While the federal criminal indictment of a former president and the 2024 GOP presidential frontrunner is a hugely important story, this week also featured major news that would have dominated headlines in any other week.


Summary

The third indictment of Donald Trump earned wall-to-wall coverage this week. While the federal criminal indictment of a former president and the 2024 GOP presidential frontrunner is a hugely important story, this week also featured major news that would have dominated headlines in any other week. Here’s what you may have missed from a wild week of news:

  • The House Oversight Committee heard testimony from Devon Archer, the former business partner of Hunter Biden, who testified that Hunter put President Joe Biden on speakerphone in business meetings on at least twenty occasions.
  • Archer’s testimony blew a hole in President Biden’s claims to have “never” spoken to his son about his business dealings and influence-peddling, and left congressional Democrats insisting that the elder Biden was merely calling to chat about the weather.
  • Former President Trump did not have a great week. On Wednesday, Trump was indicted on four federal charges connected to his efforts to overturn his defeat in the 2020 presidential election.
  • Special Counsel Jack Smith is overseeing Trump’s prosecution on Jan. 6-related charges in a DC court. Earlier, Smith filed a new superseding indictment in the Trump’s other federal trial in Florida detailing new obstruction charges in the Mar-a-Lago classified documents case.
  • The Trump campaign, once a financial juggernaut, is nearly broke. Campaign finance reports revealed Trump, the billionaire businessman, has spent nearly his entire campaign war chest, largely comprised of small-dollar donations from working-class Americans, on legal fees.
  • Fitch Ratings downgraded US government debt from its highest rating, AAA, to its second highest, AA+, in a surprise move citing what it called an “erosion of governance.” The unexpected downgrade, the second-ever and first in over a decade, was derided by Treasury Secretary Janet Yellen as “arbitrary and based on outdated data.”
  • A Pittsburgh jury sentenced the Tree of Life synagogue shooter to death this week, the first federal death sentence of the Biden administration. The gunman, Robert Bowers, murdered 11 people in 2018 in the deadliest antisemitic attack in US history.
  • In international news, the successful military coup d’état in Niger threatens to plunge West Africa into war. The Niger coup follows successful putsches by military officers in Burkina Faso, Mali, and Chad in recent years, dividing the region between military dictatorships backed by Russia and democracies like Liberia and Nigeria that are backed by western powers.
  • Ecowas, the regional organization of West African states, has threatened a military intervention to restore the government of President Mohamed Bazoum, who called on the US and the “entire international community” to restore his government. The Malian and Burkinabè military dictatorships vowed to counter any intervention with force.
  • Closer to home, Canadian Prime Minister Justin Trudeau announced he would be separating from his wife, Sophie Gregoire Trudeau, after 18 years of marriage. The end of Trudeau’s marriage came just a week after he reshuffled his government amid flatlining poll numbers. The Liberal prime minister insists he will seek a fourth term in the next election.
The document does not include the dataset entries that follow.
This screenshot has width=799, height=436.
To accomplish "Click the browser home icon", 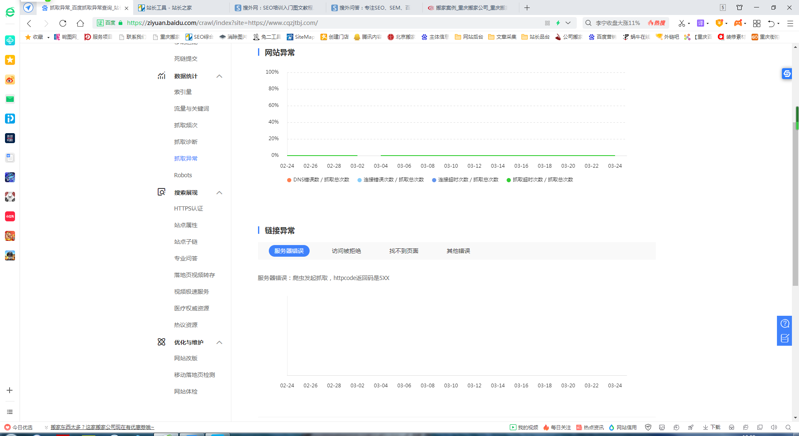I will [x=80, y=23].

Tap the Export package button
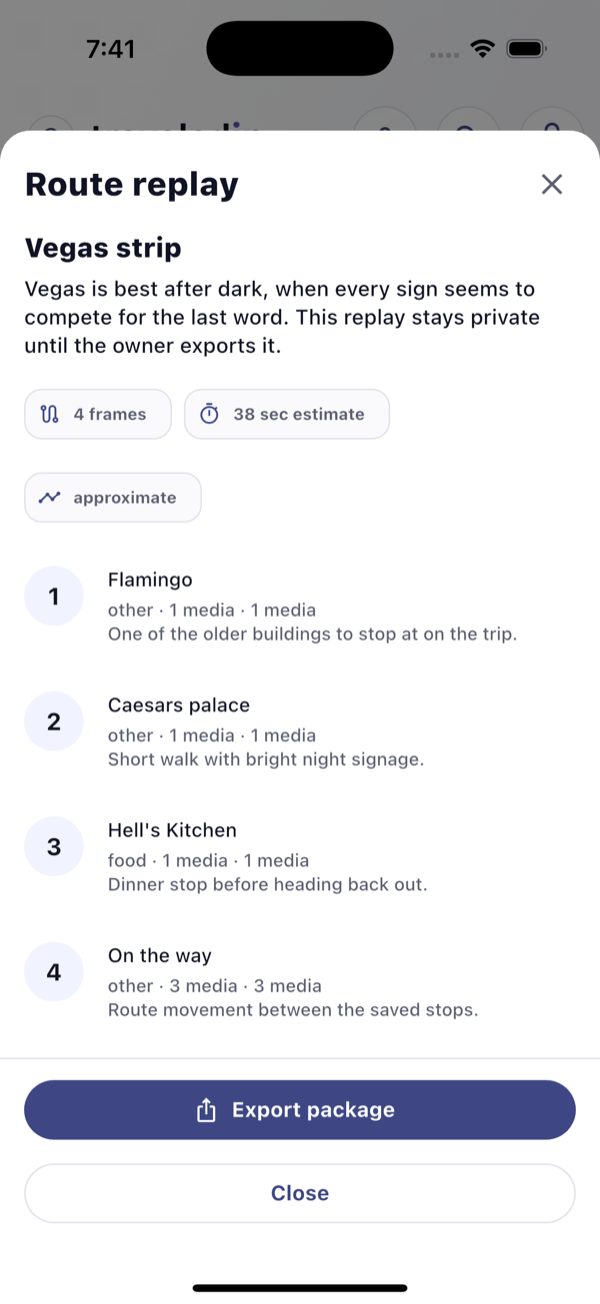point(300,1110)
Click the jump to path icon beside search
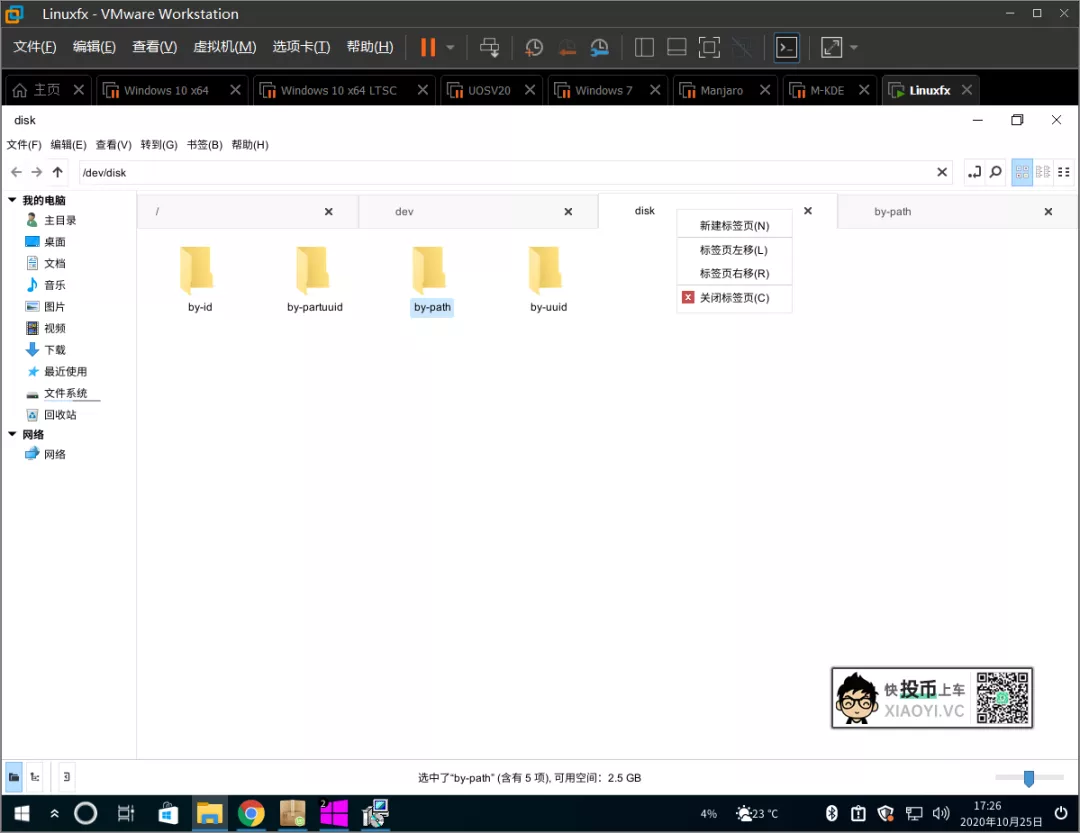Viewport: 1080px width, 833px height. coord(974,172)
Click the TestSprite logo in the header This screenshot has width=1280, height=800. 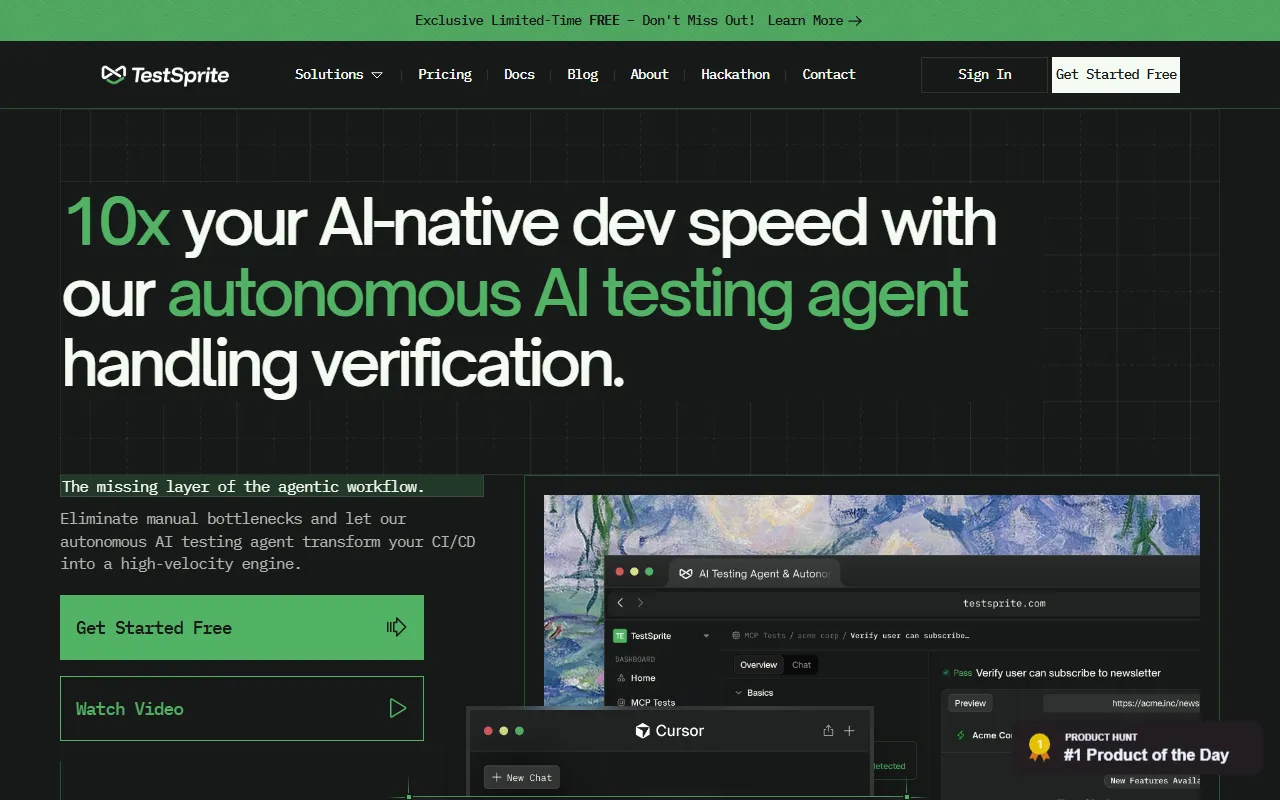[165, 75]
reporting from the left side of the aisle

 

  • The New York Times published two major polls of the 2024 election this week that earned significant media attention. The latest NYT/Siena national survey found Biden and Trump are deadlocked, 43%-43%, more than a year out from election day. Surveys of the GOP presidential primary found Trump maintaining a wide lead nationally but a much narrower one in Iowa.
  • NBC News covered the death of the latest leader of the Islamic State, the terrorist organization that ruled a wide swath of the Levant less than a decade ago before it was degraded and destroyed by the US and Iraqi militaries. Abu al-Hussein al-Husseini al-Qurayshi was killed fighting an al-Qaeda linked group, the fourth leader of the group to die a violent death since founder Abu Bakr al-Baghdadi blew himself up during a US special forces raid in 2019.
  • At least 157 people, including children, were killed in an airstrike earlier this year in the deadliest attack by Myanmar’s military junta since it seized power in 2021. A Washington Post investigation revealed that the strike on supposed “terrorists” killed at least 25 children, including babies less than one year old. The junta has been engaged in a brutal campaign to suppress resistance to its rule that has received relatively little attention from US media.

 

 

  • Fox News covered an upcoming debate featuring a Republican presidential hopeful – and no, it’s not the GOP primary debate scheduled for later in August. Florida Gov. Ron DeSantis accepted a challenge from Democratic Gov. Gavin Newsom of California for a live debate on Fox News moderated by Sean Hannity. The two governors have sparred in the press and the debate between the two big-state governors would showcase their differing visions for governance.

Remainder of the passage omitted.